* _STATED EXERCISE_:
Copy every line of the listing below without changing anything.

* _DATA PROVIDED_:
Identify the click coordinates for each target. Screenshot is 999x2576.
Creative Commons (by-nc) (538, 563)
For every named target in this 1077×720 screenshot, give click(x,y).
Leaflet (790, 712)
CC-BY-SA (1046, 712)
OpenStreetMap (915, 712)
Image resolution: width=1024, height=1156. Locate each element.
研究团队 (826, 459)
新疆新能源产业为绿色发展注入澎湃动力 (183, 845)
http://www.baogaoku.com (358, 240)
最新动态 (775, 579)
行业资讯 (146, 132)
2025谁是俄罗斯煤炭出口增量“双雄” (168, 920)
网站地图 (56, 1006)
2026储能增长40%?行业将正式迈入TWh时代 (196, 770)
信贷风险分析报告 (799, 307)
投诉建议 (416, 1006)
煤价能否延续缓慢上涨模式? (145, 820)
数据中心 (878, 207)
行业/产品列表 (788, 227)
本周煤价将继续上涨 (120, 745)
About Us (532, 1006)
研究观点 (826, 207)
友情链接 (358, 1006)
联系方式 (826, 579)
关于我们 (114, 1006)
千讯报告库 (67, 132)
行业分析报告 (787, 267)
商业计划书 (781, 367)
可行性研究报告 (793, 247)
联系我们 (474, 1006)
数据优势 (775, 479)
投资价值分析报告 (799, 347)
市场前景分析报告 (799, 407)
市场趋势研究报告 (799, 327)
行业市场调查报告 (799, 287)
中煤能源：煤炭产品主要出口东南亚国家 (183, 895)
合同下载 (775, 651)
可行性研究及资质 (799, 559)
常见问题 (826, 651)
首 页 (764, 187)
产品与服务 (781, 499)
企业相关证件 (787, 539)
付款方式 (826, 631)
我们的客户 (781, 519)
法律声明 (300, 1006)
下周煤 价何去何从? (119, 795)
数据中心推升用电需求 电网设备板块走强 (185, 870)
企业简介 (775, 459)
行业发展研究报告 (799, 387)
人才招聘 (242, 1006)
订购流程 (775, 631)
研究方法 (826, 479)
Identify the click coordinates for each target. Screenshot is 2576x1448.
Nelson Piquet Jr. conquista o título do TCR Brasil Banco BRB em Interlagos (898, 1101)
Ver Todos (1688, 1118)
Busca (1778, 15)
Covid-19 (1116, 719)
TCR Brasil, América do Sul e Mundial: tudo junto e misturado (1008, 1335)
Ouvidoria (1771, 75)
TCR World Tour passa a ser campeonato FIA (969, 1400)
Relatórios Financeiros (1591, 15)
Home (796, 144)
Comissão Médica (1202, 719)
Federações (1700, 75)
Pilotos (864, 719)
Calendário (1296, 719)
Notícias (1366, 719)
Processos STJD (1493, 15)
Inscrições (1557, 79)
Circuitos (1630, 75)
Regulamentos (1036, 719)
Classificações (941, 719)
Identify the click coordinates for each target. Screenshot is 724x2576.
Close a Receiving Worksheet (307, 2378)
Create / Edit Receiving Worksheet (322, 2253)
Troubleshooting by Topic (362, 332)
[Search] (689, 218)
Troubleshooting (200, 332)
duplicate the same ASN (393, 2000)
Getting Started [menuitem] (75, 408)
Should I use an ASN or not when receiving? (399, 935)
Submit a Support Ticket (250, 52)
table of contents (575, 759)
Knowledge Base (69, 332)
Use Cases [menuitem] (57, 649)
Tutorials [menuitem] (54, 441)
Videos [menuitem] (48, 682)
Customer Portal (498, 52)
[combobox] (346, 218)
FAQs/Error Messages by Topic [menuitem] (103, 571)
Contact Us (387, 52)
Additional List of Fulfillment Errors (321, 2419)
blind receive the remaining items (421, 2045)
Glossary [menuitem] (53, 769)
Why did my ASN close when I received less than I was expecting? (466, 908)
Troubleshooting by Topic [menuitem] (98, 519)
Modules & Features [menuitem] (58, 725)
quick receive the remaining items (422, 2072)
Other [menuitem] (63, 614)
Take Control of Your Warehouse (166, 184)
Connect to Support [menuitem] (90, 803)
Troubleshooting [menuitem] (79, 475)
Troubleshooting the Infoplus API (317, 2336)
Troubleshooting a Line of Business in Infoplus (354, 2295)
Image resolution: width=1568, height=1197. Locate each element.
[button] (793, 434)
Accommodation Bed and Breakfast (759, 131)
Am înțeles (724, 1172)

* _OUTPUT_:
Identify the click coordinates for each target. Screenshot is 999x2576.
Creative Commons (by-nc) (538, 563)
For every named target in this 1077×720 screenshot, give click(x,y).
Leaflet (790, 712)
CC-BY-SA (1046, 712)
OpenStreetMap (915, 712)
Image resolution: width=1024, height=1156. Locate each element.
研究团队 (826, 459)
新疆新能源产业为绿色发展注入澎湃动力 (183, 845)
http://www.baogaoku.com (358, 240)
最新动态 (775, 579)
行业资讯 (146, 132)
2025谁是俄罗斯煤炭出口增量“双雄” (168, 920)
网站地图 (56, 1006)
2026储能增长40%?行业将正式迈入TWh时代 (196, 770)
信贷风险分析报告 (799, 307)
投诉建议 (416, 1006)
煤价能否延续缓慢上涨模式? (145, 820)
数据中心 (878, 207)
行业/产品列表 (788, 227)
本周煤价将继续上涨 (120, 745)
About Us (532, 1006)
研究观点 (826, 207)
友情链接 (358, 1006)
联系方式 (826, 579)
关于我们 (114, 1006)
千讯报告库 (67, 132)
行业分析报告 (787, 267)
商业计划书 (781, 367)
可行性研究报告 (793, 247)
联系我们 (474, 1006)
数据优势 (775, 479)
投资价值分析报告 (799, 347)
市场前景分析报告 (799, 407)
市场趋势研究报告 (799, 327)
行业市场调查报告 (799, 287)
中煤能源：煤炭产品主要出口东南亚国家 (183, 895)
合同下载 (775, 651)
可行性研究及资质 (799, 559)
常见问题 (826, 651)
首 页 (764, 187)
产品与服务 (781, 499)
企业相关证件 (787, 539)
付款方式 (826, 631)
我们的客户 (781, 519)
法律声明 (300, 1006)
下周煤 价何去何从? (119, 795)
数据中心推升用电需求 电网设备板块走强 (185, 870)
企业简介 (775, 459)
行业发展研究报告 (799, 387)
人才招聘 (242, 1006)
订购流程 (775, 631)
研究方法 (826, 479)
Identify the click coordinates for each target. Screenshot is 2576x1448.
Nelson Piquet Jr. conquista o título do TCR Brasil Banco BRB em Interlagos (898, 1101)
Ver Todos (1688, 1118)
Busca (1778, 15)
Covid-19 (1116, 719)
TCR Brasil, América do Sul e Mundial: tudo junto e misturado (1008, 1335)
Ouvidoria (1771, 75)
TCR World Tour passa a ser campeonato FIA (969, 1400)
Relatórios Financeiros (1591, 15)
Home (796, 144)
Comissão Médica (1202, 719)
Federações (1700, 75)
Pilotos (864, 719)
Calendário (1296, 719)
Notícias (1366, 719)
Processos STJD (1493, 15)
Inscrições (1557, 79)
Circuitos (1630, 75)
Regulamentos (1036, 719)
Classificações (941, 719)
Identify the click coordinates for each target. Screenshot is 724x2576.
Close a Receiving Worksheet (307, 2378)
Create / Edit Receiving Worksheet (322, 2253)
Troubleshooting by Topic (362, 332)
[Search] (689, 218)
Troubleshooting (200, 332)
duplicate the same ASN (393, 2000)
Getting Started [menuitem] (75, 408)
Should I use an ASN or not when receiving? (399, 935)
Submit a Support Ticket (250, 52)
table of contents (575, 759)
Knowledge Base (69, 332)
Use Cases [menuitem] (57, 649)
Tutorials [menuitem] (54, 441)
Videos [menuitem] (48, 682)
Customer Portal (498, 52)
[combobox] (346, 218)
FAQs/Error Messages by Topic [menuitem] (103, 571)
Contact Us (387, 52)
Additional List of Fulfillment Errors (321, 2419)
blind receive the remaining items (421, 2045)
Glossary [menuitem] (53, 769)
Why did my ASN close when I received less than I was expecting? (466, 908)
Troubleshooting by Topic [menuitem] (98, 519)
Modules & Features [menuitem] (58, 725)
quick receive the remaining items (422, 2072)
Other [menuitem] (63, 614)
Take Control of Your Warehouse (166, 184)
Connect to Support [menuitem] (90, 803)
Troubleshooting [menuitem] (79, 475)
Troubleshooting the Infoplus API (317, 2336)
Troubleshooting a Line of Business in Infoplus (354, 2295)
Image resolution: width=1568, height=1197. Locate each element.
[button] (793, 434)
Accommodation Bed and Breakfast (759, 131)
Am înțeles (724, 1172)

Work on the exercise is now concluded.